TASK PROMPT: From the piece on the Supreme Court below, copy out everything from "The Supreme Court’s ultraconservative" down to "(TexasGOPVote.com / Flickr)".

EXCERPT TO READ:
The Supreme Court’s ultraconservative majority is determined to block progressive reforms. Abraham Lincoln and Franklin Roosevelt both faced a similar problem, and the way they tackled it shows that there’s no reason to let judges strangle democracy.
The United States Supreme Court Building in Washington, DC. (TexasGOPVote.com / Flickr)
In the aftermath of the Supreme Court’s decision to overturn Roe v. Wade, New York congresswomen Alexandria Ocasio-Cortez called for Supreme Court justices Brett Kavanaugh and Neil Gorsuch to be impeached. Both, she said, had lied at the hearings that led to their appointment.
Gorsuch in particular told senators in 2017 that Roe v. Wade was a “precedent of the United States Supreme Court” and that he would have refused to put himself forward for judicial office if politicians like Donald Trump had asked him to overturn it. In June 2022, he added his voice to the five-judge majority that overturned the “precedent.”
AOC was facing up to a question that everyone should be considering. Assuming that socialists and radicals mean what we have said about the necessity of securing women’s freedom over their bodies, what can be done to break the Republican Supreme Court majority?

Stored data entries:
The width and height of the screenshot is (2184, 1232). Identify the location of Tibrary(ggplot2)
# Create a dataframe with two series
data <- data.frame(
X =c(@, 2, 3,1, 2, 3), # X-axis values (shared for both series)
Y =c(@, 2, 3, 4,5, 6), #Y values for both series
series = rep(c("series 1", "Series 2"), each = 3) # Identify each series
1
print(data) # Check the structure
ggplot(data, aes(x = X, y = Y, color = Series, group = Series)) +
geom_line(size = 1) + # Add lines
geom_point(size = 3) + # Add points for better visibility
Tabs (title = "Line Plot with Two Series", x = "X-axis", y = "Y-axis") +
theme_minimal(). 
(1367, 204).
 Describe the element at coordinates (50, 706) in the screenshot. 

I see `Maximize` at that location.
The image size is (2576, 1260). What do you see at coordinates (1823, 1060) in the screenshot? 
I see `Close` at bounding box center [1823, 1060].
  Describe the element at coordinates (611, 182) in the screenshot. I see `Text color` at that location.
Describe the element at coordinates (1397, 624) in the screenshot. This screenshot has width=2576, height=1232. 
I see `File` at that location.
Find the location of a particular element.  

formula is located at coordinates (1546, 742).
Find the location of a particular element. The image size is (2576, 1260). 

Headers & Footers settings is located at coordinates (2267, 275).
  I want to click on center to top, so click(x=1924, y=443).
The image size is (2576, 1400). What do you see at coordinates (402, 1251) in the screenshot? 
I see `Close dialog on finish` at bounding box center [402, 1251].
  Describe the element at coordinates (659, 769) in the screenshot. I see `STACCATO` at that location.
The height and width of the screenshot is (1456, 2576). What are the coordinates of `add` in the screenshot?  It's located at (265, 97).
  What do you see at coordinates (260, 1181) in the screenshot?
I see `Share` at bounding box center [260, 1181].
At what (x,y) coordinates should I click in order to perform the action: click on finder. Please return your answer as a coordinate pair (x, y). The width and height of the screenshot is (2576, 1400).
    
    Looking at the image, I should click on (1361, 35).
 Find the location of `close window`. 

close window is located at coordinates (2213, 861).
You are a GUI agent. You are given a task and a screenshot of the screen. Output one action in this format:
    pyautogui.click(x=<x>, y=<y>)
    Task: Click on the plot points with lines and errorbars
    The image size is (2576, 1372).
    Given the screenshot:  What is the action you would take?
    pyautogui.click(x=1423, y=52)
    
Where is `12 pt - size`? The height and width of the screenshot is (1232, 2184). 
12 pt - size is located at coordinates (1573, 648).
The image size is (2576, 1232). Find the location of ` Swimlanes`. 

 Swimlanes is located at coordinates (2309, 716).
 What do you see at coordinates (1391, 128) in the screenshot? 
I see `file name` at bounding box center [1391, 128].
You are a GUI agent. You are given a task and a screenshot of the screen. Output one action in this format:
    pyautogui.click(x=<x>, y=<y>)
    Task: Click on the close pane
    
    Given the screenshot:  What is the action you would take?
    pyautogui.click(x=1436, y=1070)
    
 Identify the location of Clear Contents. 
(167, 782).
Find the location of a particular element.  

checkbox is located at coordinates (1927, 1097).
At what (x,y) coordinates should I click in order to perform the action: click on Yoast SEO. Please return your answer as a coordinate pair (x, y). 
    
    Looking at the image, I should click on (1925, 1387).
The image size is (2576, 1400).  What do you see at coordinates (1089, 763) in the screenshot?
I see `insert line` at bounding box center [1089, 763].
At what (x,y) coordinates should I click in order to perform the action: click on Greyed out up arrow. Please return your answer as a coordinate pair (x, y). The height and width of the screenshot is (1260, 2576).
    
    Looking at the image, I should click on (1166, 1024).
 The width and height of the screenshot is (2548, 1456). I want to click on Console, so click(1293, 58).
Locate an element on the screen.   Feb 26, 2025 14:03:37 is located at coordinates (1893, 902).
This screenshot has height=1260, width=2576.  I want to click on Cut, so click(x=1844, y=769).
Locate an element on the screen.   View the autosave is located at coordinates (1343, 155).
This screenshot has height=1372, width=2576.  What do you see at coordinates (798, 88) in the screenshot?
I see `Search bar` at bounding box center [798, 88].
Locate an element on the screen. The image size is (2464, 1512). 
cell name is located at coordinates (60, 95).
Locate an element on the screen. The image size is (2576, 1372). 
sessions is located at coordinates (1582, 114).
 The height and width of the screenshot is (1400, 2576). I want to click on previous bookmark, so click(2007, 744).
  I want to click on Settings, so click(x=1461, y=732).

ANSWER TO THE EXERCISE:
The Supreme Court’s ultraconservative majority is determined to block progressive reforms. Abraham Lincoln and Franklin Roosevelt both faced a similar problem, and the way they tackled it shows that there’s no reason to let judges strangle democracy.
The United States Supreme Court Building in Washington, DC. (TexasGOPVote.com / Flickr)